By Sarah N. Lynch
WASHINGTON (Reuters) - The U.S. Department of Justice unveiled its largest-ever criminal healthcare fraud case against individuals on Friday, charging the owner of Miami-based assisted living facilities and two others in a $1 billion scheme to swindle Medicare.
Prosecutors alleged that Philip Esformes, 47, "masterminded and executed a sophisticated health care fraud and money laundering" conspiracy that spanned more than a decade, according to court records.
Esformes and his alleged co-conspirators Odette Barcha, 49, and Arnaldo Carmouze, 56, are accused of steering patients who did not qualify for assisted living or skilled nursing into his network of facilities where they received medically unnecessary services that were billed to government healthcare programs.
The government also alleges that they solicited and extracted kickbacks from pharmacies, home health agencies and other providers.
The kickbacks were disguised as payments to escorts, to charities, and even to a basketball coach, among other things, according to a copy of the government's request to detain Esformes.
Esformes plans to vigorously contest the charges, his lawyers said in a joint statement.

※ ※ ※

WORK INSTRUCTION 1 -> According to the Medicare fraud article, what were the kickbacks disguised as?
WORK INSTRUCTION 2 -> Please continue the Medicare fraud article from its final sentence.
The records have no part in this work.

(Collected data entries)
※ ※ ※

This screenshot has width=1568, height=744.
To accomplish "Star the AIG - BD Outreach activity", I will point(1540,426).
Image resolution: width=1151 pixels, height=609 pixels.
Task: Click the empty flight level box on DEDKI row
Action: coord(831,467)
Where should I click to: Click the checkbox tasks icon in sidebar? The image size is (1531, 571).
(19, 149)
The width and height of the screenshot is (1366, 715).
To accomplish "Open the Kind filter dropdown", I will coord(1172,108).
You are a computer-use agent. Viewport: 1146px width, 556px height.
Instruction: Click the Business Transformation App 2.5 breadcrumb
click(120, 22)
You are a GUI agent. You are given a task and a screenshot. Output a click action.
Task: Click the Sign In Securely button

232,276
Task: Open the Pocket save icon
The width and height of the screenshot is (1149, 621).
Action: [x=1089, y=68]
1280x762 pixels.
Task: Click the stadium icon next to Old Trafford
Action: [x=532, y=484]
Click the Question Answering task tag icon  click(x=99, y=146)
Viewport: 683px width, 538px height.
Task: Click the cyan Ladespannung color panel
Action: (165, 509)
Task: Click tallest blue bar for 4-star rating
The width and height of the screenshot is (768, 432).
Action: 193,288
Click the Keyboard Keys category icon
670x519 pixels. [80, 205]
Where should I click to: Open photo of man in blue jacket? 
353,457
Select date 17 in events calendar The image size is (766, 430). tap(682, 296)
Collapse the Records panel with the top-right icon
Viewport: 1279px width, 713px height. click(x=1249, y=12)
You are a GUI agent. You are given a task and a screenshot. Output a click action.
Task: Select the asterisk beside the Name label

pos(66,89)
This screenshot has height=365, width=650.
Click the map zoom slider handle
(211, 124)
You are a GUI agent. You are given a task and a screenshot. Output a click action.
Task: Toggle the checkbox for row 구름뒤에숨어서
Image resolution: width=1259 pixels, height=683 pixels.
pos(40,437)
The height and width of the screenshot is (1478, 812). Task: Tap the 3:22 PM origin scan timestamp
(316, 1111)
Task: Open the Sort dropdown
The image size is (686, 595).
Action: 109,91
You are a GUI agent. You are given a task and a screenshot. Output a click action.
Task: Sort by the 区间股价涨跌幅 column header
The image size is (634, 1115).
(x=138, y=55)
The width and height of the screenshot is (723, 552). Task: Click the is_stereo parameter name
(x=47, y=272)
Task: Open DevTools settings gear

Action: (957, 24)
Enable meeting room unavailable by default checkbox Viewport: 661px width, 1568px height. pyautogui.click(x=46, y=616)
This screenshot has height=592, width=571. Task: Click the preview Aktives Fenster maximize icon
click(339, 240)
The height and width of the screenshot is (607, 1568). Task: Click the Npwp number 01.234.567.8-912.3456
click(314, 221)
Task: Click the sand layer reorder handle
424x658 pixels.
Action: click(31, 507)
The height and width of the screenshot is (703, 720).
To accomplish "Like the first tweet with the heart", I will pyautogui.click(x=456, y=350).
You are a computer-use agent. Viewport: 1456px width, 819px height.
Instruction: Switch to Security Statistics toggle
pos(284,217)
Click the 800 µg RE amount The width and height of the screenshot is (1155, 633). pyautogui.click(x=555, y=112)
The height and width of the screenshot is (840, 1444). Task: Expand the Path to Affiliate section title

※ ※ ※

ANSWER AREA 1 -> Payments to escorts, to charities, and even to a basketball coach, among other things.

ANSWER AREA 2 ->
"Mr. Esformes is a respected and well regarded businessman. He is devoted to his family and his religion. The government allegations appear to come from people who were caught breaking the law and are now hoping to gain reduced sentences," the attorneys, Michael Pasano and Marissel Descalzo, said.
This is not the first time Esformes has been in trouble with the law. In 2006, he paid $15.4 million to resolve civil federal healthcare fraud claims for what the government called "essentially identical conduct."
To evade detection, the Justice Department said he and the other defendants adapted their strategy by employing "sophisticated money laundering techniques."
The government also charged Esformes and Barcha with obstruction of justice, saying that Esformes tried to help another co-conspirator who was arrested in 2014 by paying for the person's flight from Miami to escape the trial.
Barcha, meanwhile, created "sham medical director contracts" after receiving a grand jury subpoena, the Justice Department said.
Lawyers for Barcha and Carmouze could not immediately be identified.